The furiously demented movie star Joan Crawford (Faye Dunaway) is tugging at her young daughter Christina’s hair. She found the little girl at her dressing table, imitating her and making a speech to “my wonderful fans who’ve made me a star”. She starts hitting her with a hairbrush and then cutting off her long blonde locks with a pair of scissors. It’s one of the most overwrought scenes in Mommie Dearest (1981), which ranks among the bitterest Hollywood films about motherhood.

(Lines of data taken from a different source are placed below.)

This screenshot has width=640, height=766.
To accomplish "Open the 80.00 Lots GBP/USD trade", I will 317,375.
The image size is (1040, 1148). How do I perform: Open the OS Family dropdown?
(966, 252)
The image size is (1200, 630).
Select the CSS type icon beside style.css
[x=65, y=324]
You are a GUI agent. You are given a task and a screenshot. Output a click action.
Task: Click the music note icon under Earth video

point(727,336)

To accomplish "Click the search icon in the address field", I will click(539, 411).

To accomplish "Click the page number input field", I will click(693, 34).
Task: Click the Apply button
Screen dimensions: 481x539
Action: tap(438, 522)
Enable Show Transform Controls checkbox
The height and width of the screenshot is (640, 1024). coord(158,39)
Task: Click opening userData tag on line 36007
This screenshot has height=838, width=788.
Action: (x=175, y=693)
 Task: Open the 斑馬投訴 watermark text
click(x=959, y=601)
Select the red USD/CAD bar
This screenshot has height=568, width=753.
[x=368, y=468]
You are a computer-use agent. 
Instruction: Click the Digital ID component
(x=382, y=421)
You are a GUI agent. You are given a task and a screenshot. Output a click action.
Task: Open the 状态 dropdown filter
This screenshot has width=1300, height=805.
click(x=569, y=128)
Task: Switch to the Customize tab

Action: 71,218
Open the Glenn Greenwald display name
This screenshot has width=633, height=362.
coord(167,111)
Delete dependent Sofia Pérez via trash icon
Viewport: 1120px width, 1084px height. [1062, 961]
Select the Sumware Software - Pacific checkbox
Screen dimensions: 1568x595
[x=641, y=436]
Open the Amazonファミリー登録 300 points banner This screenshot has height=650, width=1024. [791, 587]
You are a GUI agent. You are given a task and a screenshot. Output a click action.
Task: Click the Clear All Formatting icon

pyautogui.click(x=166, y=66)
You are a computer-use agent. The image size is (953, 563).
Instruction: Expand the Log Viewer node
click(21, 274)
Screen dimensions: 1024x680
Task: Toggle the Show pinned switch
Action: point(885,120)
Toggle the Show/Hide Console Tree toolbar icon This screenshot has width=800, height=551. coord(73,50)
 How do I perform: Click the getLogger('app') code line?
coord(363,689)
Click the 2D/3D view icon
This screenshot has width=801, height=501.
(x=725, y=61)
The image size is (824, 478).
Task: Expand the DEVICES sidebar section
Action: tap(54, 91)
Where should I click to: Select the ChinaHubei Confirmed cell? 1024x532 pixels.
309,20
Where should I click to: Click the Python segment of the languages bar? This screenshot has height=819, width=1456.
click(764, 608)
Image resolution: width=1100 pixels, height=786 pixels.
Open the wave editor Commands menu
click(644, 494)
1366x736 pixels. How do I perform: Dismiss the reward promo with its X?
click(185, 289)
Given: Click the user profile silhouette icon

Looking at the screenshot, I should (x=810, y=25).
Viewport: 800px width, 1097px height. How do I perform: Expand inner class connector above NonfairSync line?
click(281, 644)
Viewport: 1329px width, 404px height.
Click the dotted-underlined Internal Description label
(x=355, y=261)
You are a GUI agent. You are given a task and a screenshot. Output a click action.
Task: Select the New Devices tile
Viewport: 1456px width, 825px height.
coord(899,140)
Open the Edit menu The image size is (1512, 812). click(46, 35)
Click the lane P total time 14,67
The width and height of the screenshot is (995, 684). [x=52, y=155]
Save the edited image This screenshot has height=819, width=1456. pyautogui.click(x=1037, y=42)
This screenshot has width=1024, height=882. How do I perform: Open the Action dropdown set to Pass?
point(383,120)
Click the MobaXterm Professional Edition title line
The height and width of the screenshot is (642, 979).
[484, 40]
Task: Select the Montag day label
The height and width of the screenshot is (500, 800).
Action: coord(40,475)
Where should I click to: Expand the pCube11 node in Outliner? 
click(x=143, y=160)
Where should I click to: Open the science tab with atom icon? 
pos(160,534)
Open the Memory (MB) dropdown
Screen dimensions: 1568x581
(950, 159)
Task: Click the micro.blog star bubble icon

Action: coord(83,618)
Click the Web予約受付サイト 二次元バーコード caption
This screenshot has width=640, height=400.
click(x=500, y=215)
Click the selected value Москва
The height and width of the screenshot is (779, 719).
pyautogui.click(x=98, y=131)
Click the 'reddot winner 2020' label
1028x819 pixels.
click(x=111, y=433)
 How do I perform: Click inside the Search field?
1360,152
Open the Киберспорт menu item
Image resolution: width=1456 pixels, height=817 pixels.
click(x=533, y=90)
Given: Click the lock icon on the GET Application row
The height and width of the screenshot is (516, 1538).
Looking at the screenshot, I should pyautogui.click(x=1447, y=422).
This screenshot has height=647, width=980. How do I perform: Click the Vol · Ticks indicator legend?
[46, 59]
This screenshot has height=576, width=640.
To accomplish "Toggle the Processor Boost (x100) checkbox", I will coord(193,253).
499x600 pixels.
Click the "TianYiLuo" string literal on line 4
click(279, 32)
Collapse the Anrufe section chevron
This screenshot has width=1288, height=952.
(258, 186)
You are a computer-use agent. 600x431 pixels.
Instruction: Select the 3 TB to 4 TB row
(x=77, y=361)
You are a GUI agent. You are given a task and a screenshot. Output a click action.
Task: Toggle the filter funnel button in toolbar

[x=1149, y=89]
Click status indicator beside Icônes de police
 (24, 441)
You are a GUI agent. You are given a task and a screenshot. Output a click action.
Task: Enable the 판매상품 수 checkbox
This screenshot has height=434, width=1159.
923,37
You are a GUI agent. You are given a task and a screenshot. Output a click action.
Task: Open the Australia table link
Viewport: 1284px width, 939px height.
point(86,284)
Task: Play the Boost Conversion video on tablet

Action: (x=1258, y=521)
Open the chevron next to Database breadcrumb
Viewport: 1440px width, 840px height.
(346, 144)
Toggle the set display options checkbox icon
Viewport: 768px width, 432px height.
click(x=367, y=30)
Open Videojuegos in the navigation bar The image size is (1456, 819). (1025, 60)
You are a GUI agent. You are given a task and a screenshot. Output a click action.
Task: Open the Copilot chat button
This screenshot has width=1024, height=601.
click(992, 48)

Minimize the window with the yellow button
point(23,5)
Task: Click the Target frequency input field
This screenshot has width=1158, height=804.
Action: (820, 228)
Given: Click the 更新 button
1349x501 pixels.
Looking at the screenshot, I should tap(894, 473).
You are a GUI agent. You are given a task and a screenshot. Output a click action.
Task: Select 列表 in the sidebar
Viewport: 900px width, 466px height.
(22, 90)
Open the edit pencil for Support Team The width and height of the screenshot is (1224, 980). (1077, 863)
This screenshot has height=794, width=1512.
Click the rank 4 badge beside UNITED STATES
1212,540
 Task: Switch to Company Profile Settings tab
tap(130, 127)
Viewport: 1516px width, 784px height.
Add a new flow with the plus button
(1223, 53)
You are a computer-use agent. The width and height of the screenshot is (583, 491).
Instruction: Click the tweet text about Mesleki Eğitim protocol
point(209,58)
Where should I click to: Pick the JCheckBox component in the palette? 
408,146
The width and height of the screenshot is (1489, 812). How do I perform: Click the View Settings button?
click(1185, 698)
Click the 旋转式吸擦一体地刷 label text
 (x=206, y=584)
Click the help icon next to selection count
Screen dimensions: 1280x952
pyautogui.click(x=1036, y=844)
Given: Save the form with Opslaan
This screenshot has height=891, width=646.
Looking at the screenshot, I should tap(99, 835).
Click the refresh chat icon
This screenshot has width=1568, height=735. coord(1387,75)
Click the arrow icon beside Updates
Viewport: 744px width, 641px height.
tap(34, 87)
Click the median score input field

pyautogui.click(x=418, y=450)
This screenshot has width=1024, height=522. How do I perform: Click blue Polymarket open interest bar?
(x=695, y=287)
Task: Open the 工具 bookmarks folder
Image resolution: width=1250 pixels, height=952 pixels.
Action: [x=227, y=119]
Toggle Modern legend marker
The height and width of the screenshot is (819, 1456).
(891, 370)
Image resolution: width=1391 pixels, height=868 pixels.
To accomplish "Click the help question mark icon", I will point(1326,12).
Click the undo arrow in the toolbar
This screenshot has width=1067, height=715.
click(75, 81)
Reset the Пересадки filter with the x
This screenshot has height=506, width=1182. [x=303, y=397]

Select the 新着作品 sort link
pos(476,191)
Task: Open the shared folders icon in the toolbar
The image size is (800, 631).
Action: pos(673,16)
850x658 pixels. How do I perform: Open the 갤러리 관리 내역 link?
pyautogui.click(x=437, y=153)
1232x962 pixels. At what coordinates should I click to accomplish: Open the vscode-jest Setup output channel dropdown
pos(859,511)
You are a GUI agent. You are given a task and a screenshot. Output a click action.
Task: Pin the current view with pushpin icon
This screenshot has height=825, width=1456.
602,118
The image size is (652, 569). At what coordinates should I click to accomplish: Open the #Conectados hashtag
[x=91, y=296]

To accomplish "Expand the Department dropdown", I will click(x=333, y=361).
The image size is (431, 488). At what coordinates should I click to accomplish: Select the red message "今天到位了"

It’s in stark contrast to one moment at the end of Stella Dallas (1937) in which the self-sacrificing, working-class mum played by Barbara Stanwyck is standing outside in the rain watching unnoticed as her daughter is getting married to a high society husband. A cop moves her along. Or the excruciating scene in both versions of Mildred Pierce, in which the devoted mother, played by Crawford (1945) and Kate Winslet (2011), realises that her daughter is in a relationship with her husband, who is the daughter’s stepfather.

These are just some of the hyper-charged moments in classic Hollywood mummy melodramas. Magnificent films have been made over the years by directors in which the maternal bond has been explored in an unsparingly frank and sensitive fashion. These, though, aren’t the movies that anybody wants to watch on Mother’s Day on Sunday.